### Task to carry out
Rewrite the rows from the line containing "This screenshot has width=1502, height=354." through the line containing "tap(398, 230)", replacing "Video card heading" with "Video card title" and keeping everything else the same.

(Part of a data file)
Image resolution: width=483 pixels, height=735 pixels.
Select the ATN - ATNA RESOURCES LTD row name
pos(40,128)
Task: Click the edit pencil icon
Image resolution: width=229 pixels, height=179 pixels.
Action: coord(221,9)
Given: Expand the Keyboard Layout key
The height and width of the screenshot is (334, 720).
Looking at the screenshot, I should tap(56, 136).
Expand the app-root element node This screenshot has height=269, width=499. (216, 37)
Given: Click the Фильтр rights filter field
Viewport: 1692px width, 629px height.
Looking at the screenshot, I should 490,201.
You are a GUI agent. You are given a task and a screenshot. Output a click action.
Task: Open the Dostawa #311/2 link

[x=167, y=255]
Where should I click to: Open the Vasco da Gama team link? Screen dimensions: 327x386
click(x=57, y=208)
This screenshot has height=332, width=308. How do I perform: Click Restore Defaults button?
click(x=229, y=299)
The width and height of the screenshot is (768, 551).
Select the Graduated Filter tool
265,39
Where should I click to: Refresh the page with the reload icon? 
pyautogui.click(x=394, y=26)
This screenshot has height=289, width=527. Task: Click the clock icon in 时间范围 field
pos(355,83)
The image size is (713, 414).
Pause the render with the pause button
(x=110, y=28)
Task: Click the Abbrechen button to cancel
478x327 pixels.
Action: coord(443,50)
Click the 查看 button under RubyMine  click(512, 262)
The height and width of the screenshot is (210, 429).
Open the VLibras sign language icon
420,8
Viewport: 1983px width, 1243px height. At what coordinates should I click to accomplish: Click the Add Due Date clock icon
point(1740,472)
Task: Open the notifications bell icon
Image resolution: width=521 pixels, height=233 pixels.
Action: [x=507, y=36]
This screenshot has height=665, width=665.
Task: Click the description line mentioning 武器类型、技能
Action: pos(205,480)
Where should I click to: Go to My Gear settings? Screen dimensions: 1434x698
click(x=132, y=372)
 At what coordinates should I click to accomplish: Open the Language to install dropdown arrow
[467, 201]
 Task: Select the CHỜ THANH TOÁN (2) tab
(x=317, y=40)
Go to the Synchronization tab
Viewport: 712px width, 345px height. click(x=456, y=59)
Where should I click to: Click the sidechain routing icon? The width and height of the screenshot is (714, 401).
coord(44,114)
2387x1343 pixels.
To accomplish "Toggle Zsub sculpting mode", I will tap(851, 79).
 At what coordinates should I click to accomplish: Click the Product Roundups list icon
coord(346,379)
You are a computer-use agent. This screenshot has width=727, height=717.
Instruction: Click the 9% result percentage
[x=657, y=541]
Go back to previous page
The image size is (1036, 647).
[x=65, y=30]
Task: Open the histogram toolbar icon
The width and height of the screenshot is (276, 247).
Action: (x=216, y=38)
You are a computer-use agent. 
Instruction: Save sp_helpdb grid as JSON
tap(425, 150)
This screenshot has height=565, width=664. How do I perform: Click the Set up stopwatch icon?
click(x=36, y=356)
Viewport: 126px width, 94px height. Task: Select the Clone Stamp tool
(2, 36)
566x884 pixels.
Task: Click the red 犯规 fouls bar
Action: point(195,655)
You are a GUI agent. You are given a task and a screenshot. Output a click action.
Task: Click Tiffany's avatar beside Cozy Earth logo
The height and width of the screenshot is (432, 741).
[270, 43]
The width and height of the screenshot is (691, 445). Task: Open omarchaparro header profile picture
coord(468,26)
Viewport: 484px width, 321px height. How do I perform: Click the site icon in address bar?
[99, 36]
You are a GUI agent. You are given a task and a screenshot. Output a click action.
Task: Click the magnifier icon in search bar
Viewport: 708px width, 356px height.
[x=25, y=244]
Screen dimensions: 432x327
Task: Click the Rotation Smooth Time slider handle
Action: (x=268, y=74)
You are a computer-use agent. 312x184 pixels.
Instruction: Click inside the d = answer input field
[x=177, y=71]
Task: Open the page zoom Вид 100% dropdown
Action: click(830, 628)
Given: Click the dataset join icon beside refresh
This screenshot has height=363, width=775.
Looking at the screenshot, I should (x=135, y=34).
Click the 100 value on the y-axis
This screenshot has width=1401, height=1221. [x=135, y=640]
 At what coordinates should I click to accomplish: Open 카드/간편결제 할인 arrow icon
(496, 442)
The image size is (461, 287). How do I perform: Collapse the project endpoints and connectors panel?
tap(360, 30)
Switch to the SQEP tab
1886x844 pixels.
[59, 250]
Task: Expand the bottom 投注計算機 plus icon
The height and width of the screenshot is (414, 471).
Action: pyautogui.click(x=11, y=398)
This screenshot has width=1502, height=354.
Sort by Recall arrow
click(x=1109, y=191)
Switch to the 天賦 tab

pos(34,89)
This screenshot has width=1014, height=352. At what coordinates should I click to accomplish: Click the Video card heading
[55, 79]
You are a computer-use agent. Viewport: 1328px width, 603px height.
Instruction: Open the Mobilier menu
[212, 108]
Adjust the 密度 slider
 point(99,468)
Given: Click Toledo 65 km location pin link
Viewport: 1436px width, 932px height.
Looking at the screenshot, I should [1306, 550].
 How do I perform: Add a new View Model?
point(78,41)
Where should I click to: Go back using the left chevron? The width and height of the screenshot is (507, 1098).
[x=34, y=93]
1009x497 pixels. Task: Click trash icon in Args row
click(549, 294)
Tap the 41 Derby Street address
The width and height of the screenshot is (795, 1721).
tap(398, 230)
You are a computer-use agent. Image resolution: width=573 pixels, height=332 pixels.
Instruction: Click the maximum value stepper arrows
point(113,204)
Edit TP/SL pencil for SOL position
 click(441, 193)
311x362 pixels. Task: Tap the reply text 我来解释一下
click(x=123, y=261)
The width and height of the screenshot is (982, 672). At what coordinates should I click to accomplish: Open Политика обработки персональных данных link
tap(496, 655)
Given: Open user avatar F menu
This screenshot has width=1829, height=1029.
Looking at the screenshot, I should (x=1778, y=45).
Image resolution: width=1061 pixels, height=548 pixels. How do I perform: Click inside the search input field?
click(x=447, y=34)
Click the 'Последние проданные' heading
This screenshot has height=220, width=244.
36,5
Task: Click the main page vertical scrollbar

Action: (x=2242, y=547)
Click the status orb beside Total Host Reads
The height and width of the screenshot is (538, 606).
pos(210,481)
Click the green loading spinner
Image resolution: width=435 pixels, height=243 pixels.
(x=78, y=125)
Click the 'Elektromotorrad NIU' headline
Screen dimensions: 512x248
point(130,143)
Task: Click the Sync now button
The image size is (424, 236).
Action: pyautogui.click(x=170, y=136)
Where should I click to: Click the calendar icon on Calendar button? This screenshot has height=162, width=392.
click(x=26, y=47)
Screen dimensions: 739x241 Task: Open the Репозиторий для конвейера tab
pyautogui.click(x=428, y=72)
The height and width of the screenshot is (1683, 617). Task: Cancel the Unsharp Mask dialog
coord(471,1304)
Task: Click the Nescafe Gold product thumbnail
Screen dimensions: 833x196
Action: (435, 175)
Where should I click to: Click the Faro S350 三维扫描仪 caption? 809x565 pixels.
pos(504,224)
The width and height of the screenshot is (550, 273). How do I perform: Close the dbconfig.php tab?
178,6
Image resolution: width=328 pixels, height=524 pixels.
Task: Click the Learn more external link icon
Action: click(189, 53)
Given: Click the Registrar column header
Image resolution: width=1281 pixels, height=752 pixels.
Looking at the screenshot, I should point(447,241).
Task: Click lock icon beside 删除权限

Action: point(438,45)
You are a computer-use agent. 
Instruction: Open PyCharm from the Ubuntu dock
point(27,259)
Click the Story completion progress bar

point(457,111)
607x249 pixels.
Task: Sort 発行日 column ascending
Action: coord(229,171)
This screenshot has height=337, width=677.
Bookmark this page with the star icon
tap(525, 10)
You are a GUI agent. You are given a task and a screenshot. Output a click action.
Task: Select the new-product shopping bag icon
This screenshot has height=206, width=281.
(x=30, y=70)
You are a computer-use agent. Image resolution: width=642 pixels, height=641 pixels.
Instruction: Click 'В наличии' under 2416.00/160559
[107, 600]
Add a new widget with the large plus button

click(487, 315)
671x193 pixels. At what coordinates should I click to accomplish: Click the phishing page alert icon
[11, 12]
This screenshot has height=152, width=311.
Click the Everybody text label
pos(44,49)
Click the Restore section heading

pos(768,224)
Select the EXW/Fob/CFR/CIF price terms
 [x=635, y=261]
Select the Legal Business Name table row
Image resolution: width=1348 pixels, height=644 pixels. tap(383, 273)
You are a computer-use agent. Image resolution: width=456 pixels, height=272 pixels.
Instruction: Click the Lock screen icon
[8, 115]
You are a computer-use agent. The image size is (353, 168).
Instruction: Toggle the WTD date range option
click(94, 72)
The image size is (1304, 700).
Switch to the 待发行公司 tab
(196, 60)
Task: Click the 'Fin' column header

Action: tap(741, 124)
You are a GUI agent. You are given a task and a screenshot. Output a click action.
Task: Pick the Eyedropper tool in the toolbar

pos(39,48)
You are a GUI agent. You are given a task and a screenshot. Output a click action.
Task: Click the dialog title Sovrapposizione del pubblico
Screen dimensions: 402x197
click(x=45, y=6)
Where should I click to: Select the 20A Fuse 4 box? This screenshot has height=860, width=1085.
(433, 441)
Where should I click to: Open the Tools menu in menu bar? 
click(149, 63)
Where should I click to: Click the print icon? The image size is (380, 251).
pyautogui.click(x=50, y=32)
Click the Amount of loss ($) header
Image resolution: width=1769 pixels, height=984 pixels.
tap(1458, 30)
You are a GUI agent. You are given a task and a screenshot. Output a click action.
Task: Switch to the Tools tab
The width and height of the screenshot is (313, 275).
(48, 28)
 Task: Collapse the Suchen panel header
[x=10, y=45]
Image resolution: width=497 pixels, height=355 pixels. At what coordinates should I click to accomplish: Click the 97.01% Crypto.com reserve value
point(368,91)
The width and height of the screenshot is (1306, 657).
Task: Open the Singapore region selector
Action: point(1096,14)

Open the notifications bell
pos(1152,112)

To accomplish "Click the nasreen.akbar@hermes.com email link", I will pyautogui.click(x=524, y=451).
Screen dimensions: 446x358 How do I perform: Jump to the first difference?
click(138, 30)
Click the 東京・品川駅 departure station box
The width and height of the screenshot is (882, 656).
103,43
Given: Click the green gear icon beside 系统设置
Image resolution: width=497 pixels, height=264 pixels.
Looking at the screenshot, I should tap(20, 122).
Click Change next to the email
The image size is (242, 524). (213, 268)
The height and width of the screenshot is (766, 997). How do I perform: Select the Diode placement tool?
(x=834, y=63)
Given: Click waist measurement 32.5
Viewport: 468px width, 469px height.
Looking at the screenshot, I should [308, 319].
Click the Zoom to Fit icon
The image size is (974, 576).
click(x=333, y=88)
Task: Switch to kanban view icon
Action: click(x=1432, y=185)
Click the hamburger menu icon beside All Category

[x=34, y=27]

### Worked answer
This screenshot has width=1502, height=354.
Sort by Recall arrow
click(x=1109, y=191)
Switch to the 天賦 tab

pos(34,89)
This screenshot has width=1014, height=352. At what coordinates should I click to accomplish: Click the Video card title
[55, 79]
You are a computer-use agent. Viewport: 1328px width, 603px height.
Instruction: Open the Mobilier menu
[212, 108]
Adjust the 密度 slider
 point(99,468)
Given: Click Toledo 65 km location pin link
Viewport: 1436px width, 932px height.
Looking at the screenshot, I should [1306, 550].
 How do I perform: Add a new View Model?
point(78,41)
Where should I click to: Go back using the left chevron? The width and height of the screenshot is (507, 1098).
[x=34, y=93]
1009x497 pixels. Task: Click trash icon in Args row
click(549, 294)
Tap the 41 Derby Street address
The width and height of the screenshot is (795, 1721).
tap(398, 230)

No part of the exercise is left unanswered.